> **Exercise requirements**
List every line of the entries below that contains the word "axis", copying each one in full.
## start
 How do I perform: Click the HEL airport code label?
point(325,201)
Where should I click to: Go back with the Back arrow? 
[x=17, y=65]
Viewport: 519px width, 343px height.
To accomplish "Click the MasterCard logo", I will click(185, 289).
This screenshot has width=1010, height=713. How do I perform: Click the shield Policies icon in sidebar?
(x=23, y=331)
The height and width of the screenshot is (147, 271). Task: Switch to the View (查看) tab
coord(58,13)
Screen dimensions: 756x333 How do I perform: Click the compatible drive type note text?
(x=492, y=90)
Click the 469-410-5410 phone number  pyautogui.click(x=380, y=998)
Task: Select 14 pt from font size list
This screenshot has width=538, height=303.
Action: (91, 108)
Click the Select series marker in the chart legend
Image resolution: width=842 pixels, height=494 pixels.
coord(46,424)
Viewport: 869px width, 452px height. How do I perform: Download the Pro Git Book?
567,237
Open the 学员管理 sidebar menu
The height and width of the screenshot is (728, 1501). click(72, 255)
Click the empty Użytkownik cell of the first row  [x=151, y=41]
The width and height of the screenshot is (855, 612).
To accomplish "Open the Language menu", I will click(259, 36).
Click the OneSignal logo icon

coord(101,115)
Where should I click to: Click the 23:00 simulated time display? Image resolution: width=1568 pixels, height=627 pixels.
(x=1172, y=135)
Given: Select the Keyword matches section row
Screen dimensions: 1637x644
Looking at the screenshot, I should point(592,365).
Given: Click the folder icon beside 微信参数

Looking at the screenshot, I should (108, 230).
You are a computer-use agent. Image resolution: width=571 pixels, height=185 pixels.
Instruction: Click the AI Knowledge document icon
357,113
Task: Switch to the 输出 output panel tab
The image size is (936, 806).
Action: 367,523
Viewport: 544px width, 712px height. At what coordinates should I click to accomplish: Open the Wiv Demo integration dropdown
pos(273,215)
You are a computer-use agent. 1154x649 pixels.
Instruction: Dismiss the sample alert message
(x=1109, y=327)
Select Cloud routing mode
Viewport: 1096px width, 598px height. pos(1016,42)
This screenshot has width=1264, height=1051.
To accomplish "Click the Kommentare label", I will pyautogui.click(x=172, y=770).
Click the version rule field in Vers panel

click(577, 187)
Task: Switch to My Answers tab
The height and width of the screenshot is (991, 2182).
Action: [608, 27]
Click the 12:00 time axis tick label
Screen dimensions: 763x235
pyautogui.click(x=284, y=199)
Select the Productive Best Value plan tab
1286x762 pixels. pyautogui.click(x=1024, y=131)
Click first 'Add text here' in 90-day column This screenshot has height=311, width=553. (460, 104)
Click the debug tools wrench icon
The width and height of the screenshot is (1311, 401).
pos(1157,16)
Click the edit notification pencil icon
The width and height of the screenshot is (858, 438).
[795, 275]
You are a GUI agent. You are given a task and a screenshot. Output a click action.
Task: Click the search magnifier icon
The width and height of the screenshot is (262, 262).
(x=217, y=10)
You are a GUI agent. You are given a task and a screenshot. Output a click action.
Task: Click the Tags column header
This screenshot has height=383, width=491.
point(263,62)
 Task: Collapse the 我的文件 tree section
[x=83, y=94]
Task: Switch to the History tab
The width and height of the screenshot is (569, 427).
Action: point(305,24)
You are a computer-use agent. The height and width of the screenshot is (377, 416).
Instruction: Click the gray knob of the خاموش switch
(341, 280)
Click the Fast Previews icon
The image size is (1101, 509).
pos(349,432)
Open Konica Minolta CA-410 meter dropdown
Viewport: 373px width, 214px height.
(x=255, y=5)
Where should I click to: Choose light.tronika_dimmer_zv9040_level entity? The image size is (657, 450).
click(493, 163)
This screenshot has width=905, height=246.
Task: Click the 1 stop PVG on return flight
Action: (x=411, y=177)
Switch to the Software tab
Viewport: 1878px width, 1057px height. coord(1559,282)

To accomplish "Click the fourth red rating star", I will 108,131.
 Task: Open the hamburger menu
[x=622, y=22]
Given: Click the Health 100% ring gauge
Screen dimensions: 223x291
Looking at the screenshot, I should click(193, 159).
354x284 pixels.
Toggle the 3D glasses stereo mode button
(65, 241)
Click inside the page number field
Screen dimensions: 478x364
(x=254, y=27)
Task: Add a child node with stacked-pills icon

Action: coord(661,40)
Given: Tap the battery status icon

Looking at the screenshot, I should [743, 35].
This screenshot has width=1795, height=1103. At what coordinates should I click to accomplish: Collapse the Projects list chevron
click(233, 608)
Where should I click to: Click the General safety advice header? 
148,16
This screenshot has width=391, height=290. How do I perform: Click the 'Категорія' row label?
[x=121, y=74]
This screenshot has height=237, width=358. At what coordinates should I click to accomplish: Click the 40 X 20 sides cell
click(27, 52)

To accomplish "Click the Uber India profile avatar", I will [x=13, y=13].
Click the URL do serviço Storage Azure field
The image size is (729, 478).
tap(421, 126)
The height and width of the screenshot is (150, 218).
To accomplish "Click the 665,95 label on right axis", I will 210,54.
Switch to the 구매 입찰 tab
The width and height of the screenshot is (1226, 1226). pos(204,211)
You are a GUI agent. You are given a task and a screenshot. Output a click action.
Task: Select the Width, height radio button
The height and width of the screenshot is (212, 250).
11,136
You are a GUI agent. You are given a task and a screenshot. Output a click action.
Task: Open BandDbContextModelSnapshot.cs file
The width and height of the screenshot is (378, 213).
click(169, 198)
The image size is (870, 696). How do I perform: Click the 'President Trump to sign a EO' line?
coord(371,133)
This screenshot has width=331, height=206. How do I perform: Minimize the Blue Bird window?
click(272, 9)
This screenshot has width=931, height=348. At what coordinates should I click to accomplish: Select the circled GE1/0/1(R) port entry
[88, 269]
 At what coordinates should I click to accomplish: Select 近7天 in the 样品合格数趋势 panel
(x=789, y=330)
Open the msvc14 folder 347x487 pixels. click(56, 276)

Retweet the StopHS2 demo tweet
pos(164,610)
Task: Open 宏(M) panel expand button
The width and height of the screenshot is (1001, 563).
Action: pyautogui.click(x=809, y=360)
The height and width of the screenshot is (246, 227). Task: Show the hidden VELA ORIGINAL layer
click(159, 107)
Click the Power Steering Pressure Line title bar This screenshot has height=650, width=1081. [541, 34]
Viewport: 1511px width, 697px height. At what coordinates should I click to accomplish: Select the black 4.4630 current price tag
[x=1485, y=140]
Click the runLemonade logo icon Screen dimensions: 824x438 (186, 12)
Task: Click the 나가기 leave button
## end
> **Task result**
Click the 12:00 time axis tick label
To accomplish "Click the 665,95 label on right axis", I will 210,54.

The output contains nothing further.